Hannah Sjerven

No. 34 – Sydney Flames
- Position: Forward-center
- League: WNBL

Personal information
- Born: June 11, 1998 (age 27) Otsego, Minnesota
- Nationality: American
- Listed height: 6 ft 3 in (1.91 m)

Career information
- High school: Rogers (Rogers, Minnesota)
- College: New Mexico (2016–2017); South Dakota (2018–2022);
- WNBA draft: 2022: 3rd round, 28th overall pick
- Drafted by: Minnesota Lynx

Career history
- 2022: Minnesota Lynx
- 2022–2023: Sydney Uni Flames

Career highlights
- 3x Summit League Defensive Player of the Year (2020–2022); Summit League Sixth Woman of the Year (2019); 3x First-team All-Summit League (2020–2022); 4x Summit League All-Tournament Team (2019-2022); Summit League Tournament MVP (2020); Summit League All-Newcomer Team (2019); NCAA Wichita All-Region Team (2022);
- Stats at Basketball Reference

= Hannah Sjerven =

American basketball player (born 1998)

Hannah Olive Sjerven (born June 11, 1998) is an American professional basketball player for the Sydney Flames of the Women's National Basketball League (WNBL).
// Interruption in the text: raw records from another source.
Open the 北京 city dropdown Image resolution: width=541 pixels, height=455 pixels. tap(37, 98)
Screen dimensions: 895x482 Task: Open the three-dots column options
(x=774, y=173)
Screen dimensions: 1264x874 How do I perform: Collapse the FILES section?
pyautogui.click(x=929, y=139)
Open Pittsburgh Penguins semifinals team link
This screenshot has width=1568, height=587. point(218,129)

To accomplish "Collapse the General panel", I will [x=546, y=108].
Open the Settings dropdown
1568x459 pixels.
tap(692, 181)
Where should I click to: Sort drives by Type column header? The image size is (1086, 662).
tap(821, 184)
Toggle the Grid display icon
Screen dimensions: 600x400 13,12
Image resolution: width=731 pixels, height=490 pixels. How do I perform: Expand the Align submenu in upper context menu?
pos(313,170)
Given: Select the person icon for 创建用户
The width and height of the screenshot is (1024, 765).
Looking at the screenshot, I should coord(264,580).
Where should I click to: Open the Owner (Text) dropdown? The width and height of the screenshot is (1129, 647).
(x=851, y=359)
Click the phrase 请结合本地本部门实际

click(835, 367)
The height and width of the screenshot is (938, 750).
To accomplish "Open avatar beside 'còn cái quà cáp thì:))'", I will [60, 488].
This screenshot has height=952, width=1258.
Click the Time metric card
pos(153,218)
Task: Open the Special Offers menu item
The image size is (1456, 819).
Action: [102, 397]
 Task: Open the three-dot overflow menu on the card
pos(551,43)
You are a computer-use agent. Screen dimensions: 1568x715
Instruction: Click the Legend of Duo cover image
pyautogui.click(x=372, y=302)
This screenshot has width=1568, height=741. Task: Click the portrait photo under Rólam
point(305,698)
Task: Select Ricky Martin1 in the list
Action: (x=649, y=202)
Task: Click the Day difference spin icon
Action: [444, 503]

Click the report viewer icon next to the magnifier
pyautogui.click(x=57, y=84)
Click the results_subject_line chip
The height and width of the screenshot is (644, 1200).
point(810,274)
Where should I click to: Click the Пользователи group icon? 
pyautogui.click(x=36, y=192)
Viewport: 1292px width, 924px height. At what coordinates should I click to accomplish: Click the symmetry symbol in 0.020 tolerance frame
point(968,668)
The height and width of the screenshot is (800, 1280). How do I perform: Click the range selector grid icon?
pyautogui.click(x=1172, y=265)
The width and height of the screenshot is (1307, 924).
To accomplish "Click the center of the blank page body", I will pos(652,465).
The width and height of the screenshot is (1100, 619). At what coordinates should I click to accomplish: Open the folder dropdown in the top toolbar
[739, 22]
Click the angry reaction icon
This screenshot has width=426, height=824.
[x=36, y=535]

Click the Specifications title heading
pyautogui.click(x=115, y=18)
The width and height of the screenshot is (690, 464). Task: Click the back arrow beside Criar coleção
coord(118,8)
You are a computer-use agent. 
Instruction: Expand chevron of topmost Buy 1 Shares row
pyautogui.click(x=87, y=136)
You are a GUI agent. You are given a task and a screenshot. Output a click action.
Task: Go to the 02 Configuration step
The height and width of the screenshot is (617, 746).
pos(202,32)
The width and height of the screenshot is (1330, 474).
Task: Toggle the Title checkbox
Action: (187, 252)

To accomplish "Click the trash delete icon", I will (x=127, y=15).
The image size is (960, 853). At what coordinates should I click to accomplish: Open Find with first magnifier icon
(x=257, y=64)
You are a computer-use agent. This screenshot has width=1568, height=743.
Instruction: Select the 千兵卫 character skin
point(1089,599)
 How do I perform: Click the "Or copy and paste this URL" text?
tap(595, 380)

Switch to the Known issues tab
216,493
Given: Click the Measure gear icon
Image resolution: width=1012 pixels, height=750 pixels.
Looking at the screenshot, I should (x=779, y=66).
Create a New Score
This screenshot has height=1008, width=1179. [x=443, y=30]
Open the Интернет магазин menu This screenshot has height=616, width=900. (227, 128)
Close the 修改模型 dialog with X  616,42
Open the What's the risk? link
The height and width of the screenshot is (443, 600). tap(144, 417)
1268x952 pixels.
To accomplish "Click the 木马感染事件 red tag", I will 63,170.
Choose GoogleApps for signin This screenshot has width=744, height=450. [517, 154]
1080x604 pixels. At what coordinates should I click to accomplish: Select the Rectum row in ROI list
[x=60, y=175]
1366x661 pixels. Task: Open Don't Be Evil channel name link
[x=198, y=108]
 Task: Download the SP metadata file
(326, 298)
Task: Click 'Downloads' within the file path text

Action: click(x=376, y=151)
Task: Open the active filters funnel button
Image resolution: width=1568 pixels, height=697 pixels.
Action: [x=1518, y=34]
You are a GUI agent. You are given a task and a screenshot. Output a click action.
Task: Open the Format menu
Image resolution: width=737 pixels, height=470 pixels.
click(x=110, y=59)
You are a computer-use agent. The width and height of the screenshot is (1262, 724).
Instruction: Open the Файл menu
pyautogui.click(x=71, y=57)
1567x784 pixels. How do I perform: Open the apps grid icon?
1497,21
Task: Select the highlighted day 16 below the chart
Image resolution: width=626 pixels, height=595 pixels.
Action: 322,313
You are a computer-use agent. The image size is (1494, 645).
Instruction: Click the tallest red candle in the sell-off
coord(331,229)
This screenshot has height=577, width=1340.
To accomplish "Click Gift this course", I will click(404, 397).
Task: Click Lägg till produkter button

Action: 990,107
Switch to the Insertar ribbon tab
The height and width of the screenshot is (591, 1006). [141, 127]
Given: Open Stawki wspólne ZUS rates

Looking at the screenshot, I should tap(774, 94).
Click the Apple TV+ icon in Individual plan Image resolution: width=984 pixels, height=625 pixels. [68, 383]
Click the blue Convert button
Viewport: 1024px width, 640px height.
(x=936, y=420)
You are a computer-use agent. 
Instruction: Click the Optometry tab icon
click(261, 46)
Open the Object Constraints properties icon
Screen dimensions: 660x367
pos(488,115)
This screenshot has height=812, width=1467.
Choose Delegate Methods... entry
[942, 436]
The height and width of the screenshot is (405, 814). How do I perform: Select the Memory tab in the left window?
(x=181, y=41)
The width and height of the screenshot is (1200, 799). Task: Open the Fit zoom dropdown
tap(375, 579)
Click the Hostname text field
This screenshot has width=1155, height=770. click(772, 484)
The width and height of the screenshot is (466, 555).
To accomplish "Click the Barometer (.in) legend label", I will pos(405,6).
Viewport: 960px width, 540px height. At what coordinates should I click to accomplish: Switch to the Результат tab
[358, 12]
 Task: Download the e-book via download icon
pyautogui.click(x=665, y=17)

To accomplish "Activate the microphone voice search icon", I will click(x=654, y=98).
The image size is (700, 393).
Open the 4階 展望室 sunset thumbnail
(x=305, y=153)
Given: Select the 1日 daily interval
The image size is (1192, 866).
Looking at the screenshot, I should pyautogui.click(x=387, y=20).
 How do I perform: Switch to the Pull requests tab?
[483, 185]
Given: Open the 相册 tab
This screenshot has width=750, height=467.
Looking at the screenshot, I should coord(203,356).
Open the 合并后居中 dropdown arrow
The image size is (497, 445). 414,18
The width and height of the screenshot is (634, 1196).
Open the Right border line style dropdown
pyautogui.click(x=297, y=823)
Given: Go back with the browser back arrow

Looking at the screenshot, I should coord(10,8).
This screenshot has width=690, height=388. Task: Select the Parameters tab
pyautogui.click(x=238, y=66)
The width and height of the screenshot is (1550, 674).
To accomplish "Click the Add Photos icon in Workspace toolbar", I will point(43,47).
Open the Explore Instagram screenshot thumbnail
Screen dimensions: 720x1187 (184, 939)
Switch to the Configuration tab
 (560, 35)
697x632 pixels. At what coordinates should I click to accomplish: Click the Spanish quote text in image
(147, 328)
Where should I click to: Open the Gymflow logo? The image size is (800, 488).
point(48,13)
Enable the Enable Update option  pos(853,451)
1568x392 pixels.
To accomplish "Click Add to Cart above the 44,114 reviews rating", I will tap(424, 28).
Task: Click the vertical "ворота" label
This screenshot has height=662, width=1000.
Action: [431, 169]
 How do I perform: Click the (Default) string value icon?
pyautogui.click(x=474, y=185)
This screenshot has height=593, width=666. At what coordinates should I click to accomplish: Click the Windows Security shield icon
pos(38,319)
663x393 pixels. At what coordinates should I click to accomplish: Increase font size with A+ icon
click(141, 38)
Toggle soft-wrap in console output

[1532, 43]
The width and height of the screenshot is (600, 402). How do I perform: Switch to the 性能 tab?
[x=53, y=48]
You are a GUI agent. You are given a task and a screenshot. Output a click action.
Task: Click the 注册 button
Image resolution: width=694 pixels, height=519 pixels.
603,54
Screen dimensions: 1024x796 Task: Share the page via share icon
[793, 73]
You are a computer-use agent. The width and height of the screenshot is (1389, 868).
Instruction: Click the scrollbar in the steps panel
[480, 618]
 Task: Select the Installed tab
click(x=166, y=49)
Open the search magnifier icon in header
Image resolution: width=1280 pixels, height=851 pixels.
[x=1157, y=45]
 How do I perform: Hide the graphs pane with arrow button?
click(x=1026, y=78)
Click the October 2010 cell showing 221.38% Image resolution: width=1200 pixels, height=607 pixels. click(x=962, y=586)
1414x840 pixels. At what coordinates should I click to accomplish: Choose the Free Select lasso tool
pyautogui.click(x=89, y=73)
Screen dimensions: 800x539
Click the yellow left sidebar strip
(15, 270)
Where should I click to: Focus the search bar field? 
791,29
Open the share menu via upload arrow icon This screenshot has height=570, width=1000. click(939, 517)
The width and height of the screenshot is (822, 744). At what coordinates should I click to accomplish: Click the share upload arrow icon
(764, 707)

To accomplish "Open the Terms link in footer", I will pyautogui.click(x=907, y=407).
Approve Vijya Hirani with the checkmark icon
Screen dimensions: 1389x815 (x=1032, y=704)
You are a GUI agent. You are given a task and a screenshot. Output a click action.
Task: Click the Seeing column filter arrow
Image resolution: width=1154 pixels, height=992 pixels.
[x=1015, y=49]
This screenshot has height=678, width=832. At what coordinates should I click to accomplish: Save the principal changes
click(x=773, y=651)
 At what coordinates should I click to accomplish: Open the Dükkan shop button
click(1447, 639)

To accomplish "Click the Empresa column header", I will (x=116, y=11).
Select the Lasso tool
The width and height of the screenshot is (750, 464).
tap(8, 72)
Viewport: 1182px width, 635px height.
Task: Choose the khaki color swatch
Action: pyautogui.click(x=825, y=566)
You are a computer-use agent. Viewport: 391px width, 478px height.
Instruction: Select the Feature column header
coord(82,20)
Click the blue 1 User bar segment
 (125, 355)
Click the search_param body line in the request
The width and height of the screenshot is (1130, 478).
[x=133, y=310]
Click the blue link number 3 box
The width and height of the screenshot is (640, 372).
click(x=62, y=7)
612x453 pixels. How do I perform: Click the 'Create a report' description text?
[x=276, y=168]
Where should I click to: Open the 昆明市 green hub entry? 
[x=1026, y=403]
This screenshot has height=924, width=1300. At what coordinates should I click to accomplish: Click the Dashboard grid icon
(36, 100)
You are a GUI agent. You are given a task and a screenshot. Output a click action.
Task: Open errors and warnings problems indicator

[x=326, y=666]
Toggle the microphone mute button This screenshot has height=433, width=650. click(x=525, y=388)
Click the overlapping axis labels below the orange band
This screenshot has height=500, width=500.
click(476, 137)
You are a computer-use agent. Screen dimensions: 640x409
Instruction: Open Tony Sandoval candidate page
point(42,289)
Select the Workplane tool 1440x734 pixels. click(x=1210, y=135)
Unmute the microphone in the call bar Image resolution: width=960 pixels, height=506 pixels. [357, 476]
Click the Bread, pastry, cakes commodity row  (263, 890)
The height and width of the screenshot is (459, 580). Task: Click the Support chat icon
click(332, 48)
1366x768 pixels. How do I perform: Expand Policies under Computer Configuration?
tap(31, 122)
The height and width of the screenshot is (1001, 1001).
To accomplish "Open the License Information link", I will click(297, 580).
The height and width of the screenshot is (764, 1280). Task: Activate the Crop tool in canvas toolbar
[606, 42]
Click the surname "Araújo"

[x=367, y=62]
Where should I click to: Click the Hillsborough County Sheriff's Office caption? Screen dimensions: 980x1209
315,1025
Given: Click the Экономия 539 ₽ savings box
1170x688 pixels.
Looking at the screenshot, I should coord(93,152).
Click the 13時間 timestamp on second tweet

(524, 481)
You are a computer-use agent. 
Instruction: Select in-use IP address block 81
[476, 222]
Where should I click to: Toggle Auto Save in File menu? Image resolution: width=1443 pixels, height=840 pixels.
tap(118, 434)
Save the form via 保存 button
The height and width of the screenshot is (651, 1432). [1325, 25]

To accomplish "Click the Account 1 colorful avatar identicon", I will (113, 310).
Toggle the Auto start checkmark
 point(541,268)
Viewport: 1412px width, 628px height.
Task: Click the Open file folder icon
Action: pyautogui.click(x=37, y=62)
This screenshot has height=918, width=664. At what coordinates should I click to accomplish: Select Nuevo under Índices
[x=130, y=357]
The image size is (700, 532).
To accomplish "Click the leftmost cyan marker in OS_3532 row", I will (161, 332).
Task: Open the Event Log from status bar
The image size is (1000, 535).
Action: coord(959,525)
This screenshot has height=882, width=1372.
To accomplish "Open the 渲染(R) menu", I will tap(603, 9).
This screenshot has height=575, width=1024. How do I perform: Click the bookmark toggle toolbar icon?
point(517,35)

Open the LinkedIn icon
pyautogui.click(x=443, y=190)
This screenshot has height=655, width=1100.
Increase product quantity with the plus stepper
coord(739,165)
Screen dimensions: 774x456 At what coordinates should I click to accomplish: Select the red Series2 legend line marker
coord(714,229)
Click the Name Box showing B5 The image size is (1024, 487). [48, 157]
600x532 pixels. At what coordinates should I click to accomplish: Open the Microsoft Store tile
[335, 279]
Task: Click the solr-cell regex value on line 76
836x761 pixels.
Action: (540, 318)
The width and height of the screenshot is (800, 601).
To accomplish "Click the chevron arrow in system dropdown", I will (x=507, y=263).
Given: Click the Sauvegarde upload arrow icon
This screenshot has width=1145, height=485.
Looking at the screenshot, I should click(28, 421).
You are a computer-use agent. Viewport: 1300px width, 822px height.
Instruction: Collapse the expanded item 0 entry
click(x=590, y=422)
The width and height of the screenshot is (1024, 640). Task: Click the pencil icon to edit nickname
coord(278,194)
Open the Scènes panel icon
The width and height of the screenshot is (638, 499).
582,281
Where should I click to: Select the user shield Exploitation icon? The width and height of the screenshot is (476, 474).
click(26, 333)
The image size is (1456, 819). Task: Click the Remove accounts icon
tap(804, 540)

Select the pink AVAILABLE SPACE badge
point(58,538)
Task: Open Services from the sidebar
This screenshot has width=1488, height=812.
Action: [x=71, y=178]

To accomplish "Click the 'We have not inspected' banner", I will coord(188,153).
She played for the Minnesota Lynx in the Women's National Basketball Association (WNBA). She played college basketball at New Mexico and South Dakota.

==College career==
Sjerven was rated as the 131st ranked player in the nation in the 2016 recruiting class. Sjerven signed with New Mexico out of high school. Following her first season at New Mexico in 2016–17, when she played 13 games Sjerven announced her transfer to South Dakota.

==Professional career==
===Minnesota Lynx===
On April 11, 2022, Sjerven was drafted 28th overall by the Minnesota Lynx in the 2022 WNBA draft. Sjerven appeared in two preseason games for the Lynx tallying 8 points vs. Las Vegas and had 6 rebounds vs. Washington

On May 3, 2022, Sjerven was waived from the Lynx training camp and did not make the opening day roster. Sjerven returned on May 13, 2022, on a hardship contract On May 22, 2022, Sjerven was released from her hardship contract as Natalie Achonwa returned from injury.

==Career statistics==

===WNBA Regular season===

| Year | Team | GP | GS | MPG | FG% | 3P% | FT% | RPG | APG | SPG | BPG | TO | PPG |
|---|---|---|---|---|---|---|---|---|---|---|---|---|---|
| 2022 | Minnesota | 3 | 0 | 3.0 | .000 | .000 | .000 | 0.0 | 0.0 | 0.0 | 0.3 | 0.0 | 0.0 |
| Career | 1 year, 1 team | 3 | 0 | 3.0 | .000 | .000 | .000 | 0.0 | 0.0 | 0.0 | 0.3 | 0.0 | 0.0 |

===College===

| Year | Team | GP | GS | MPG | FG% | 3P% | FT% | RPG | APG | SPG | BPG | TO | PPG |
| 2016–17 | New Mexico | 13 | 0 | 6.7 | 55.6 | 16.7 | 54.5 | 1.8 | 0.1 | 0.2 | 0.7 | 0.4 | 2.8 |
| 2017–18 | South Dakota | Sat out due to NCAA transfer rules |  |  |  |  |  |  |  |  |  |  |  |
| 2018–19 | South Dakota | 34 | 1 | 18.2 | 57.0 | 21.1 | 66.7 | 5.9 | 0.9 | 1.4 | 1.9 | 1.7 | 11.8 |
| 2019–20 | South Dakota | 32 | 31 | 19.9 | 58.1 | 31.3 | 68.3 | 7.3 | 1.2 | 1.4 | 2.0 | 1.3 | 12.2 |
| 2020–21 | South Dakota | 25 | 25 | 26.5 | 52.2 | 20.8 | 71.3 | 9.8 | 1.7 | 1.6 | 2.2 | 1.9 | 17.1 |
| 2021–22 | South Dakota | 35 | 35 | 25.2 | 52.1 | 35.4 | 65.9 | 7.7 | 1.0 | 1.5 | 1.8 | 1.7 | 15.1 |
| Career |  | 139 | 92 | 20.8 | 54.5 | 28.3 | 67.8 | 7.0 | 1.1 | 1.4 | 1.8 | 1.5 | 12.8 |
Statistics retrieved from Sports-Reference.